Training a machine to spot the invisible
Lewis Pinault, a data scientist at University College London, decided to approach the problem differently. Instead of manually searching through thousands of images, he built an algorithm that could learn what a lunar lander actually looks like from above. He trained YOLO-ETA on imagery of Apollo landing sites—places where we know exactly what the lander touched down and what it left behind. The algorithm learned to spot the subtle signs: disturbed soil, shadows cast by equipment, the faint marks of descent thrusters.
When researchers tested it on unfamiliar images, including photos of the Luna 16 spacecraft that landed in 1970, the algorithm performed with striking accuracy. It could identify lander signatures that would be nearly invisible to a human eye scanning through thousands of square miles of crater-marked terrain.

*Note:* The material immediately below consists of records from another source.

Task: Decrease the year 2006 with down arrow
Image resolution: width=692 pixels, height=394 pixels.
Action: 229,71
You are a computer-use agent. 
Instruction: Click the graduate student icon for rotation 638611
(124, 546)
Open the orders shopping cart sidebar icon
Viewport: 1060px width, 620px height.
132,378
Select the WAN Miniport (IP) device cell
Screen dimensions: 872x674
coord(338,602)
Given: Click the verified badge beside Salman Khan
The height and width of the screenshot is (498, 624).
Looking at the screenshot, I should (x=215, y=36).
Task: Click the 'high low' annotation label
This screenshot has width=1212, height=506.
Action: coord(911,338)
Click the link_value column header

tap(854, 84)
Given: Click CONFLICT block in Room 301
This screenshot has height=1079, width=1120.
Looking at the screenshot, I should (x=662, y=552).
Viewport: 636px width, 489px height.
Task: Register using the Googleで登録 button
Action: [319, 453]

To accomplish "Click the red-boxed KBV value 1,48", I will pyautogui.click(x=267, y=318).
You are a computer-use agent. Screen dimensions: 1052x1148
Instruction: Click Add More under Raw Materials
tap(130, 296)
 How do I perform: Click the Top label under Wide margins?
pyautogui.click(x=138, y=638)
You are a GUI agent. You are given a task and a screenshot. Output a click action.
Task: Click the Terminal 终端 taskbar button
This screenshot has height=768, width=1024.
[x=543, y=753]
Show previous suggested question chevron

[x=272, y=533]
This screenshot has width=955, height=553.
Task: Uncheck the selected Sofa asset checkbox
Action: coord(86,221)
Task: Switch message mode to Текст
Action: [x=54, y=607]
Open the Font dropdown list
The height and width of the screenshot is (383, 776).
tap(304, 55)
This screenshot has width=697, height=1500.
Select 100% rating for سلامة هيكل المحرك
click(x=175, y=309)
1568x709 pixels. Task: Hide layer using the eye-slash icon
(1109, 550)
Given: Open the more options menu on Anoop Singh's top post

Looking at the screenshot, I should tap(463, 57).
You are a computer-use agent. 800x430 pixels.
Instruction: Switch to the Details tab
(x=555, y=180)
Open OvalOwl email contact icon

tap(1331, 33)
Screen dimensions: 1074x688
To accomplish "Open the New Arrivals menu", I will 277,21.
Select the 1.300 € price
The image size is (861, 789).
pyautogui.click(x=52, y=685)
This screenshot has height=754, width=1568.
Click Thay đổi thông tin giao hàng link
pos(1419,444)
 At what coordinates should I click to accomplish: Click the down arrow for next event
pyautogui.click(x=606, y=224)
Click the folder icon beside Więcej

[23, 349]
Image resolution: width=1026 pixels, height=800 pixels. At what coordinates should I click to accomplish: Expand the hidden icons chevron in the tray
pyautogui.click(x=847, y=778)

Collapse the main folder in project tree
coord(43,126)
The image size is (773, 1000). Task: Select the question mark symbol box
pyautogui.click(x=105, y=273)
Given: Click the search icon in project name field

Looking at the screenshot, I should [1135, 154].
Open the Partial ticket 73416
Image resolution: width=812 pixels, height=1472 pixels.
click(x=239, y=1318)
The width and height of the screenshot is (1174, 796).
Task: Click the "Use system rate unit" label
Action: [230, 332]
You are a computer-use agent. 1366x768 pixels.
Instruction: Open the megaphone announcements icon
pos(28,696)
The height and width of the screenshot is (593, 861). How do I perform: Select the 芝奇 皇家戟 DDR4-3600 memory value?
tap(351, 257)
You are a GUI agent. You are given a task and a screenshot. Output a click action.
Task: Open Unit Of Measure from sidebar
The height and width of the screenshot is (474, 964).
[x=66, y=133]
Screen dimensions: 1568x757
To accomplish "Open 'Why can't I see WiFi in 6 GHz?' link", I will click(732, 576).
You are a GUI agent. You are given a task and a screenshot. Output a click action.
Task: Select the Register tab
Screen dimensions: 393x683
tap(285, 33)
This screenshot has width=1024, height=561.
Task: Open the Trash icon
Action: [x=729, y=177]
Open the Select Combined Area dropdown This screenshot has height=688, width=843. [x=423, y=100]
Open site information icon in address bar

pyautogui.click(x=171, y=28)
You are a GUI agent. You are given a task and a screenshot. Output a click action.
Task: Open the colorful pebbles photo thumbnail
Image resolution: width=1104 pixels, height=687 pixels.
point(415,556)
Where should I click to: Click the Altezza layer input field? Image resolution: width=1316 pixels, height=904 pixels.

Then came the real test. The team asked YOLO-ETA to scan the roughly 3.1-by-3.1 mile search area where Luna 9 was supposed to be. The algorithm returned multiple candidate locations, each showing potential signs of artificial disturbance on the lunar surface.
The waiting won't stretch another 60 years. India's Chandrayaan-2 orbiter is scheduled to pass over the area in March 2026 as part of its ongoing mapping mission. When it does, researchers will have high-definition imagery to compare against the algorithm's predictions. One of those candidate locations is likely to be Luna 9—finally answering a question that's been hanging in the lunar dust for decades.